As an ecommerce platform, Flipkart has peak times and slack times. To accommodate such rapidly changing needs, TiDB can automatically scale up, down, in, or out its storage and computing nodes. More importantly, such scalability is almost infinite and can meet Flipkart’s rapidly growing business both now and in the future. 

MySQL compatibility

Majority of Flipkart’s products and services used MySQL previously as its storage solution. TiDB is highly MySQL compatible, so Flipkart could switch from its legacy databases to TiDB with minimal or even zero changes to its existing applications. 

Future plans with TiDB

After using TiDB in production for almost two years, Flipkart has tackled many of its pain points and improved its overall service performance. Flipkart plans to apply TiDB to more of its applications and services and try more TiDB tools. 

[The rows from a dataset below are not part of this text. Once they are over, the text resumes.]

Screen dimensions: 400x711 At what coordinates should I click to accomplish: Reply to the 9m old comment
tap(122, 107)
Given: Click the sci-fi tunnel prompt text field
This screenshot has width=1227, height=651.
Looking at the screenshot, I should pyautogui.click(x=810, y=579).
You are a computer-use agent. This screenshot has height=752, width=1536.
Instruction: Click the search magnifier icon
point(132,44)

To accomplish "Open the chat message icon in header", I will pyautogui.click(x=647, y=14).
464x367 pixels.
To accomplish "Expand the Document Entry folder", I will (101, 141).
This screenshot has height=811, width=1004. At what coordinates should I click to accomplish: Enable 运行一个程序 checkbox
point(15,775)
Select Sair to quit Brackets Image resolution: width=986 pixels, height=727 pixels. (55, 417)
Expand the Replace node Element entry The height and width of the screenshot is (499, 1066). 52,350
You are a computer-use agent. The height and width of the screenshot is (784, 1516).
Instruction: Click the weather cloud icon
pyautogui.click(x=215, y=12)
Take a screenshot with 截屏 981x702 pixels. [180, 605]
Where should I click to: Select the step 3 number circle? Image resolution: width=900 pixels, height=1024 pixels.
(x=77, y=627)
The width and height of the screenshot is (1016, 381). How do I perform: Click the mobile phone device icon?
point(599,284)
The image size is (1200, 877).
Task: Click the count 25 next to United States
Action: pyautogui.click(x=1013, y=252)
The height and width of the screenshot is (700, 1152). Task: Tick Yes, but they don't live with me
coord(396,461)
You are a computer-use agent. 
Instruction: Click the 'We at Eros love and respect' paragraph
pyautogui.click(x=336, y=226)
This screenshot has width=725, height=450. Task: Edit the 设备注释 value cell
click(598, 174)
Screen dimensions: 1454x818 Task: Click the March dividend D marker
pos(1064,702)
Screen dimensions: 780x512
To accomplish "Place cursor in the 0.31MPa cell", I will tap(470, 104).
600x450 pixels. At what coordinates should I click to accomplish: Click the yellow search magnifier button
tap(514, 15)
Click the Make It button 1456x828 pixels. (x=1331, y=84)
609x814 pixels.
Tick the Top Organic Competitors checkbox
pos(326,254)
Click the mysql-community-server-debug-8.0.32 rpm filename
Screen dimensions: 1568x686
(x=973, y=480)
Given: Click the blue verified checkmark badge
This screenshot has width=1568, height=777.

Apply TiDB to higher throughput user-facing applications

TiDB is performing well in supporting applications with a throughput of around 10,000-20,000 reads/writes per second. Flipkart plans to apply TiDB to more applications with hundreds of thousands reads and writes per second or even more. 

Apply TiDB to multi-region active-active applications

Flipkart plans to run their applications in an active-active configuration across multiple regions because it is running out of its regions now and wants to ensure business continuity. Flipkart is in discussion with TiDB engineers on how to create the optimal topology for such needs.

Leverage TiDB’s HTAP capabilities 

Previously, Flipkart used TiDB more as an Online Transactional Processing (OLTP) database to support its transactional workloads, and it hasn’t yet explored TiDB’s Hybrid Transactional/Analytical Processing (HTAP) capabilities. This is because Flipkart has an internal big data analytics platform for most of its analytics. It is a separate database system which could hardly handle real-time analytical queries on top of fresh transactional data. So in the near future, Flipkart plans to explore and leverage TiDB’s HTAP capabilities for both its transactional and real-time analytical needs. 

This customer story is created based on the talk given by Kaustav Chakravorty at the Virtual HTAP Summit.